Here’s who came out on top, who still has work to do, and the aspects of video streaming that customers are most – and least – happy with, from their bill to the quality of original programming.

Netflix, Vue, and Twitch on top

Tied for first place in customer satisfaction, Netflix, Sony PlayStation Vue, and Amazon’s Twitch scored 78, the highest score in the telecommunications segment.

Netflix is the undisputed leader among streaming services, having paved the way for others in the industry, and it continues to dominate. It added a record 7.41 million customers in the first quarter of 2018.

While its subscriber numbers are nowhere near Netflix’s, PlayStation Vue’s customization and flexibility aid its ranking; users don’t mind paying more for what they perceive to be a strong value. Vue sits in a good position with cord cutters disgruntled with cable TV service.

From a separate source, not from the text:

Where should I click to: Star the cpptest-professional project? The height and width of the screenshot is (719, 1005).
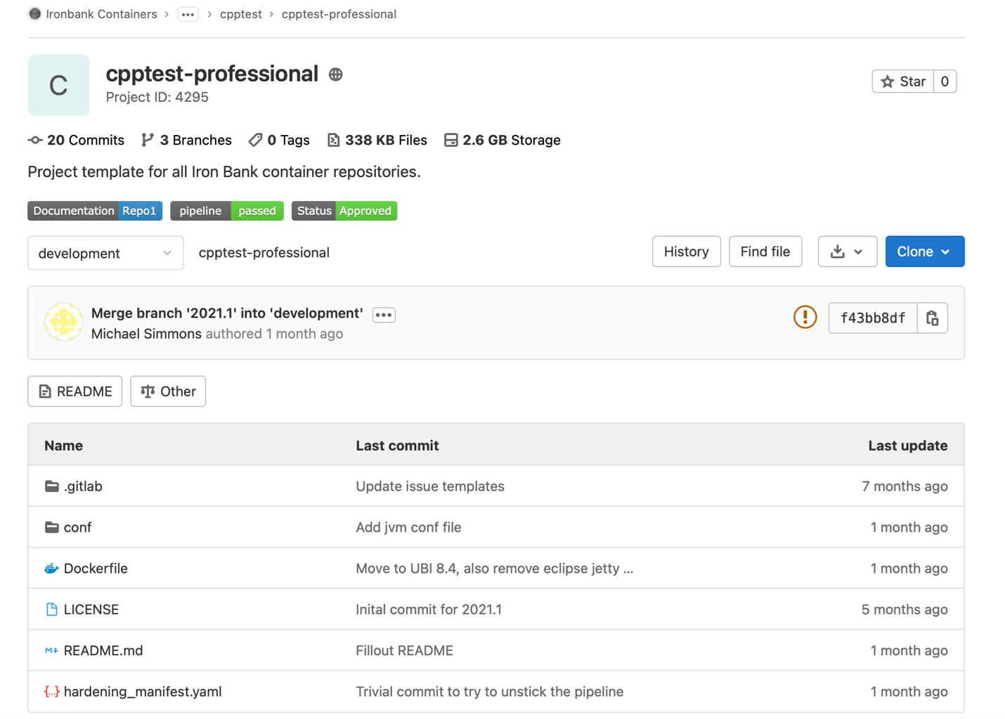pyautogui.click(x=902, y=81)
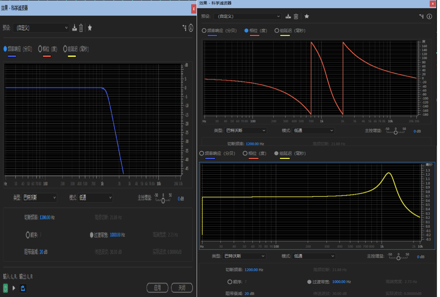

Amazon’s Twitch has taken a different path, capitalizing on the growing popularity of streaming video games, including e-sports, a popular category especially with younger viewers—61 percent of e-sports viewers are between 18 and 34.

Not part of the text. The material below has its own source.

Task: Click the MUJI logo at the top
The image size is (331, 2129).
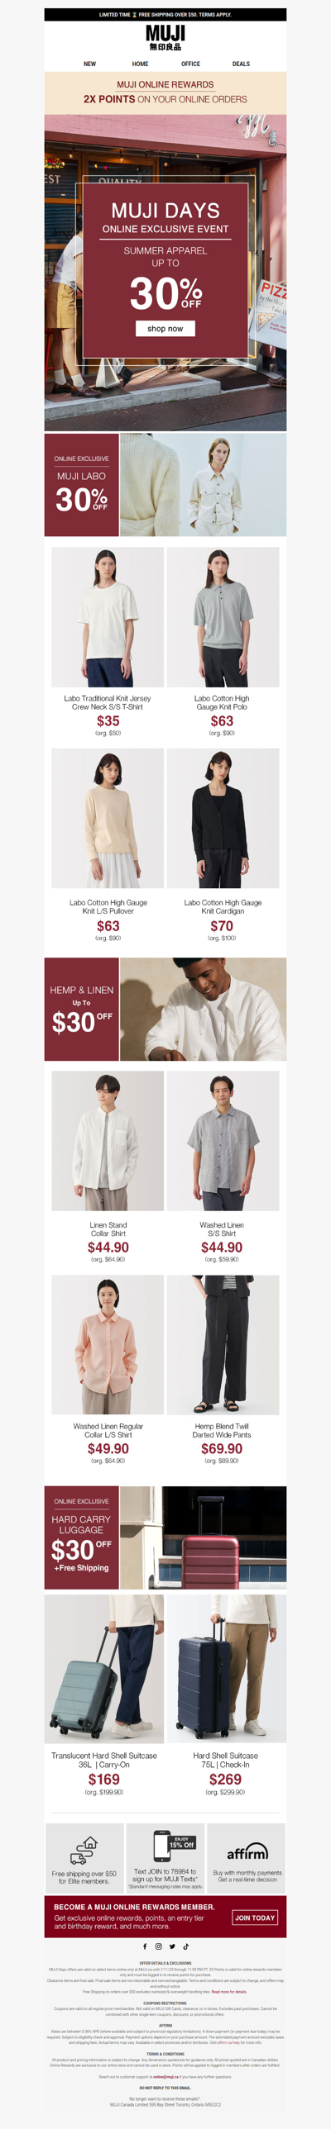Action: click(166, 37)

Tied for second place are à la carte streaming services Apple iTunes and the Microsoft Store, both with scores of 77.

Amazon Prime, Hulu, YouTube Red in the middle

Google’s YouTube Red comes in at 76, ahead of Amazon Prime Video, Google Play, Walmart’s Vudu, and Hulu, which all tied at 75.

While YouTube Red is rebranding to YouTube Premium, it has had success recently with Cobra Kai, an original series based on the Karate Kid franchise that recently beat out original shows from Hulu and Netflix to top the streaming charts.

Hulu has few ways to differentiate from its competitors in terms of subscriber satisfaction, but with Disney set to assume majority ownership, the service may offer more content and original programming in the future.

Amazon Prime Video has joined rival Netflix with Oscar nominations – and wins – in the last couple years, and has about 26 million viewers.

Network channel subscriptions bring up the back of the pack

Limited by the content they can provide, network channel subscriptions rank below average. CBS All Access (74) comes in ahead of HBO Now and Starz (both 72) and Showtime Anytime (70). DISH Network’s Sling TV (71) has a narrow lead over AT&T’s DIRECTV NOW (70).

At the bottom, Sony’s Crackle takes last place with 68. Even with the lowest score in the video streaming category, Crackle rates higher than all but two pay TV providers.

What viewers like and don’t like about streaming video

The top-rated aspect of video streaming is the ease of understanding the bill, which streaming customers find much more straightforward than subscription TV customers (ACSI score of 80 for streaming, 73 for subscription TV).

Website satisfaction is high (80) among video streaming customers, as is overall performance reliability (78). Call center service was rated 75, head and shoulders above subscription TV, whose call centers were rated 63 after a 3 percent decline from last year.

Streaming video services face an ongoing battle for content, which is often outside of their control. While viewers rate the quality of original programming at 74, they say the most room for improvement is in the availability of current season’s TV shows (71) and new movie titles (69).

The future of video streaming services

While video streaming handily beat subscription TV, that isn’t exactly difficult considering that subscription TV, along with internet service providers, is one of the lowest-rated industries the ACSI tracks.

Many aspects of video streaming services, from ease of understanding the bill to call center experience, outstrip those of subscription TV, but within the streaming space itself, it’s getting harder for some services to differentiate themselves in a crowded market with a few entrenched household names.

By more closely examining how consumers rated their services, however, video streaming providers can better meet viewers’ preferences and redefine perceptions – as well as improve their ACSI score – moving forward.